* [Dataset records]
*** Block opens ***
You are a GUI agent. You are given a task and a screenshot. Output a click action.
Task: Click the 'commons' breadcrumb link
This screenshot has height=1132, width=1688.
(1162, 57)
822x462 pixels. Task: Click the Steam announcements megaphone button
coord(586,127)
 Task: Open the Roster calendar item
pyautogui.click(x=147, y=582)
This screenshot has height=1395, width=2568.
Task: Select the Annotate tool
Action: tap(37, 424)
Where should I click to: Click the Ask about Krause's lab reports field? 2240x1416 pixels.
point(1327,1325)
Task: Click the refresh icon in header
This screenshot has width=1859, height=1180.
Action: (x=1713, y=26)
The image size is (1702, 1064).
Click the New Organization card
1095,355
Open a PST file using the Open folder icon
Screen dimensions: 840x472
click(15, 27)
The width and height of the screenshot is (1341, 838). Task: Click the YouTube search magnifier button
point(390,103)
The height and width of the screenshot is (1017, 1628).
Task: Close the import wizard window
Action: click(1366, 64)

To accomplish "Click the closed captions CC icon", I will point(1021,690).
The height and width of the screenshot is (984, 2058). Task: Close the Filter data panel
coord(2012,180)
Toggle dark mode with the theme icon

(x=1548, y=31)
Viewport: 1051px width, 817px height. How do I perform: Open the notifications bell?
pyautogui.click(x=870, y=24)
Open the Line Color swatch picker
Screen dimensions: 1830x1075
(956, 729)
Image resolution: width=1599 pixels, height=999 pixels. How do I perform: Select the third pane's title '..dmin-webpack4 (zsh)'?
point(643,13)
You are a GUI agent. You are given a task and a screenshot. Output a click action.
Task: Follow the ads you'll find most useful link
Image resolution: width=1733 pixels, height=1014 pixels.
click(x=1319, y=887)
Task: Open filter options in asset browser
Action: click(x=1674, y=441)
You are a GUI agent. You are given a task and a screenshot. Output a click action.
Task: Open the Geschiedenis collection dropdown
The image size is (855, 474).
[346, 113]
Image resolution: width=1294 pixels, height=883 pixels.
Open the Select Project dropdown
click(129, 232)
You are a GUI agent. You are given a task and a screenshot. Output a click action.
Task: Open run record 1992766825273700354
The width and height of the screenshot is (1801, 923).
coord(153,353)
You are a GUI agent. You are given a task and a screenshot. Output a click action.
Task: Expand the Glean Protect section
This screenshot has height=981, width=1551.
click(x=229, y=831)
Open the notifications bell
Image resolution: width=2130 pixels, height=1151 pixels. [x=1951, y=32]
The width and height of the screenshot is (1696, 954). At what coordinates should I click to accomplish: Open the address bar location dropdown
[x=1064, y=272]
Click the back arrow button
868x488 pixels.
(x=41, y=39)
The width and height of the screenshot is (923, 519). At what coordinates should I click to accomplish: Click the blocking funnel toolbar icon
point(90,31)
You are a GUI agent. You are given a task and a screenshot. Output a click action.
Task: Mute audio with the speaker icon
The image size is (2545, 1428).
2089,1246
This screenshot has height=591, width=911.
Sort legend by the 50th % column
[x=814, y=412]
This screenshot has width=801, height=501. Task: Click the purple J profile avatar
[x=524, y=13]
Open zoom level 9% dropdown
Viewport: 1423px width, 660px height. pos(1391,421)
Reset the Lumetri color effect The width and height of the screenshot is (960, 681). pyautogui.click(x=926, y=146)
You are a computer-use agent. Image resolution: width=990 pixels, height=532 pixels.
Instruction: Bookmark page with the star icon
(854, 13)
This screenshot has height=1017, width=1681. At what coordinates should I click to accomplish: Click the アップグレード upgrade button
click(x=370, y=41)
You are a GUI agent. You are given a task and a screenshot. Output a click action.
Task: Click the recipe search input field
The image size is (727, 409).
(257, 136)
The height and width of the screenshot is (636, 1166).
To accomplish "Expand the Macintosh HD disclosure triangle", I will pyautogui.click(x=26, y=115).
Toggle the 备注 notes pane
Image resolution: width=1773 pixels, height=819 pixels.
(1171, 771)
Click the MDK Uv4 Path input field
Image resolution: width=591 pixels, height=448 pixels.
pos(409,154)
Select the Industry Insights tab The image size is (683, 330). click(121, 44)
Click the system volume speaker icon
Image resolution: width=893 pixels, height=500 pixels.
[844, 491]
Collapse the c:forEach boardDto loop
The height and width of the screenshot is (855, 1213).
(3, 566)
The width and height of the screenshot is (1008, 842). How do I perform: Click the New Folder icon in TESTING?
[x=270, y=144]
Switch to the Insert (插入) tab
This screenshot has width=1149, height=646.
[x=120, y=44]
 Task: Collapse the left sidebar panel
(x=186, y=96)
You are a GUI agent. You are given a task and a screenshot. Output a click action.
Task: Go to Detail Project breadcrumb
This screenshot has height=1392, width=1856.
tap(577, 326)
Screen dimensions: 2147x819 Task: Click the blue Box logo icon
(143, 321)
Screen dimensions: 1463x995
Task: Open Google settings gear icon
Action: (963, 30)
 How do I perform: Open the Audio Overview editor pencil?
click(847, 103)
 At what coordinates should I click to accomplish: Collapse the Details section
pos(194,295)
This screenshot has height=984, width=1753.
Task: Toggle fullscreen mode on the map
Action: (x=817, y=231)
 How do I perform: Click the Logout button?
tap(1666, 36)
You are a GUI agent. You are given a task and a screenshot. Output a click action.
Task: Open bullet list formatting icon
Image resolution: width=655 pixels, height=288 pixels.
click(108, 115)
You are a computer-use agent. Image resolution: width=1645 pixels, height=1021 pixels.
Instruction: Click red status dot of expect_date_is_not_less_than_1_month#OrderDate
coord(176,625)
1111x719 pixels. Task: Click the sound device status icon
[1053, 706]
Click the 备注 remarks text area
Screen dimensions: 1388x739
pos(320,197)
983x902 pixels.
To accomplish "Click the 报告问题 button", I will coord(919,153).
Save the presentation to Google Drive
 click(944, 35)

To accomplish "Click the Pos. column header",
*** Block closes ***
* [Work instructions]
Using the entries above, state how many lines contain the string "header"; the number is all that is needed.

* [Response]
2